Although the Euro zone markets have perked up on the recent QE launch, Greece continues to trouble investors. The country is still deep in debt and its unemployment rate is a nagging concern. The malaise intensified in December 2014 when the Greek prime minister Antonis Samaras called snap elections in the wake of the political strife in Greece and lost it (read: Polls Indicate Syriza Win: More Pain for Greek ETF? ).
Anti-austerity party Syriza came to power and kept on negotiating with the ECB to reach a debt-deal while reinforcing the cancellation of steep austerity measures. At the time of election, the leader of Syriza had vowed to cancel the austerities and quite expectedly, the intent to end austerities is flaring up a disagreement with the EU/IMF, lenders risking Greece's stay in the Euro zone bloc.
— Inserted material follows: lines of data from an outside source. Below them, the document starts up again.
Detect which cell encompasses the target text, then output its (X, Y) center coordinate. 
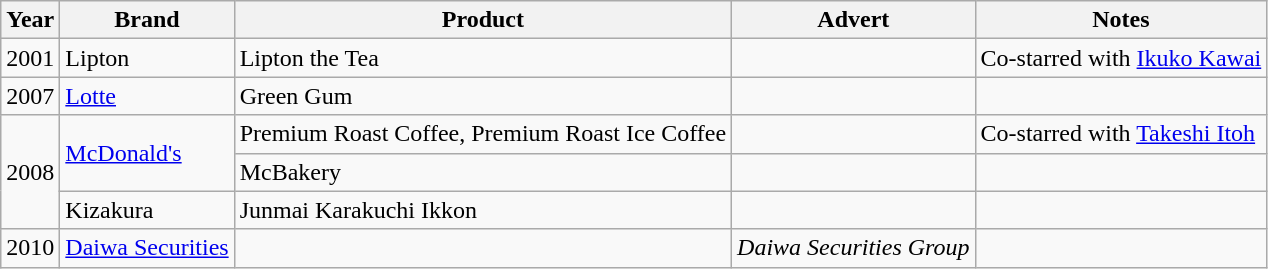
Year (30, 20)
Daiwa Securities (147, 248)
Notes (1121, 20)
Daiwa Securities Group (854, 248)
Kizakura (147, 210)
2010 (30, 248)
Co-starred with Takeshi Itoh (1121, 134)
McBakery (482, 172)
Lotte (147, 96)
Junmai Karakuchi Ikkon (482, 210)
Lipton (147, 58)
Lipton the Tea (482, 58)
2008 (30, 172)
Green Gum (482, 96)
2001 (30, 58)
Product (482, 20)
2007 (30, 96)
Co-starred with Ikuko Kawai (1121, 58)
McDonald's (147, 153)
Advert (854, 20)
Premium Roast Coffee, Premium Roast Ice Coffee (482, 134)
Brand (147, 20)
Pinpoint the cell where the given text exists, returning its (X, Y) midpoint coordinate. 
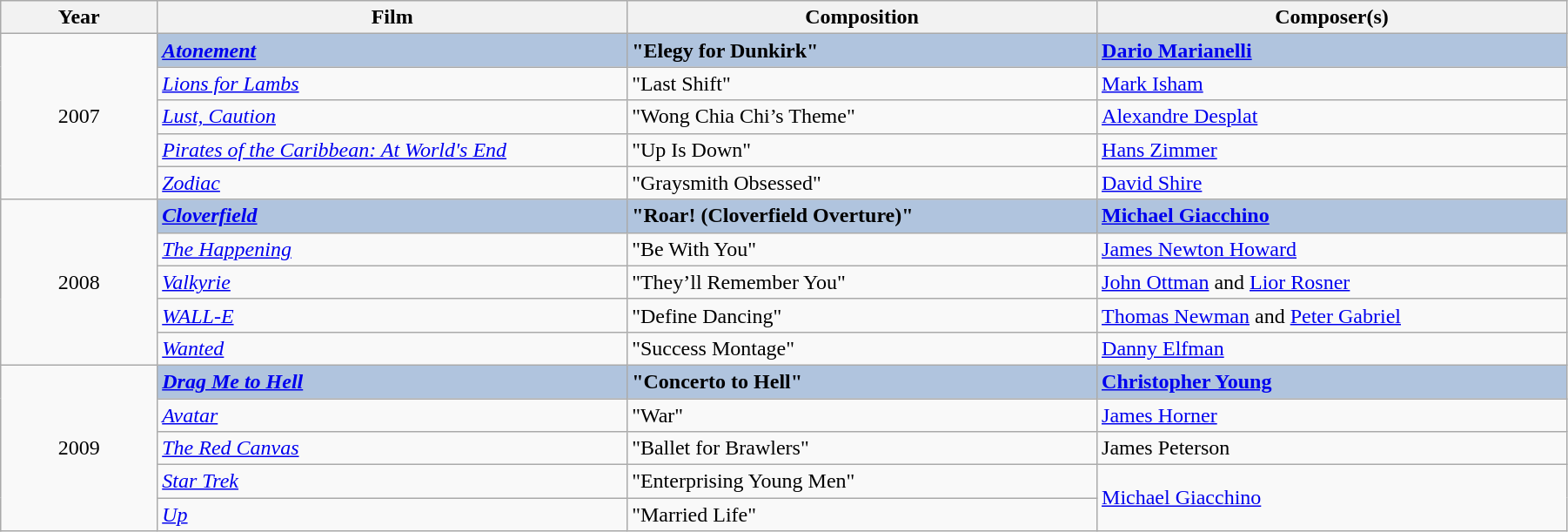
"Wong Chia Chi’s Theme" (862, 117)
WALL-E (392, 315)
James Newton Howard (1332, 249)
Drag Me to Hell (392, 381)
Danny Elfman (1332, 348)
James Peterson (1332, 448)
Year (79, 17)
"Married Life" (862, 514)
David Shire (1332, 183)
"Roar! (Cloverfield Overture)" (862, 216)
Film (392, 17)
Hans Zimmer (1332, 150)
"Ballet for Brawlers" (862, 448)
Thomas Newman and Peter Gabriel (1332, 315)
"Define Dancing" (862, 315)
Alexandre Desplat (1332, 117)
"Up Is Down" (862, 150)
James Horner (1332, 415)
Mark Isham (1332, 84)
Star Trek (392, 481)
"Concerto to Hell" (862, 381)
"Last Shift" (862, 84)
"War" (862, 415)
Avatar (392, 415)
Christopher Young (1332, 381)
"Graysmith Obsessed" (862, 183)
Cloverfield (392, 216)
Composer(s) (1332, 17)
"Elegy for Dunkirk" (862, 50)
"Be With You" (862, 249)
Up (392, 514)
"Success Montage" (862, 348)
Lust, Caution (392, 117)
The Happening (392, 249)
Zodiac (392, 183)
Lions for Lambs (392, 84)
2009 (79, 447)
Valkyrie (392, 282)
"Enterprising Young Men" (862, 481)
Pirates of the Caribbean: At World's End (392, 150)
Composition (862, 17)
"They’ll Remember You" (862, 282)
Dario Marianelli (1332, 50)
Atonement (392, 50)
Wanted (392, 348)
2008 (79, 282)
2007 (79, 117)
John Ottman and Lior Rosner (1332, 282)
The Red Canvas (392, 448)
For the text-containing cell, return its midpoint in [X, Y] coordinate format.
Last week, in an interview to Germany's Stern magazine , Prime Minister Alexis Tsipras promised that Greece will be "a completely different country," in the next six months. This positive vibe charged up the waning Greece ETF, at least for the time being, and pushed up Global X FTSE Greece 20 ETF (GREK) by over 20% in the last five trading sessions (as of February 13, 2015), though the fund has added just 3% in the last one month.
Shares of the country's biggest bank National Bank of Greece S.A. ( NBG ) spiked on hopes that the country will retain its spot in the Euro bloc and get assistance from the ECB. The shares of NBG skyrocketed more than 45% in the last five trading sessions (as of February 13, 2015).
Will the Uptrend Last?
While the market was anticipating a positive outcome, the chances of a clean ending to this situation seem less likely. On February 16, dialogues between the foreign creditors and Athens failed as the latter proposed a six-month extension request of its international bailout package.
If the parties fail to reach a unanimous decision by February 28, the date which connotes the expiry of the four-year bailout program offered to Greece, the country and its banks would crash into a cash crunch.
The European Central Bank will decide on February 18 whether an emergency lending to the Greek banks, which definitely carry high interest rates, should be continued or not. Notably, the country is due for a hefty loan repayment in March, per Reuters.
The Greece banks are already seeing signs of a capital flight at an expected rate of 2 billion euros ($2.27 billion) a week. Overall, Greece is in for trouble yet again and investors have
nibbling doubts on this risky market.
The Athens Stock Exchange General Index slipped more than 3.8% at the close on February 16 as drumbeats of losses were heard after the country failed to strike a debt deal (read: Greek ETF Faces Volatility on ECB Move ).
Financials make up about 30% of GREK and is an important driver to the returns of the fund and the country's current economic issues. The fund currently has a Zacks ETF Rank #3 (Hold).
Investors should remember that despite the recent takeoff, GREK has been on a sale with a P/E (ttm) of 11 times versus the biggest European ETF Vanguard FTSE Europe ETF 's ( VGK ) P/E of 15 times and the Euro zone powerhouse Germany's iShares MSCI Germany 's ( EWG ) 14 times of P/E(ttm) figure.
So, a bit of a way up was probably long in arrears for GREK. This is more so given Greece's Q3 2014 growth rate (0.7%) which outstripped all other Euro zone countries (read: What is Behind the Greek ETF Surge? ). However, if the country fails to negotiate with its Euro zone associates, the rosy economy which Greece has just started to enjoy might wither away before being in full bloom.
Moreover, a discord will find other Euro zone countries from Malta to Greece's biggest creditor - Germany - in dire straits. So, all eyes should be now on the progression of the debt deal before one can surely predict the fate of the euro, Greece and the broader European market.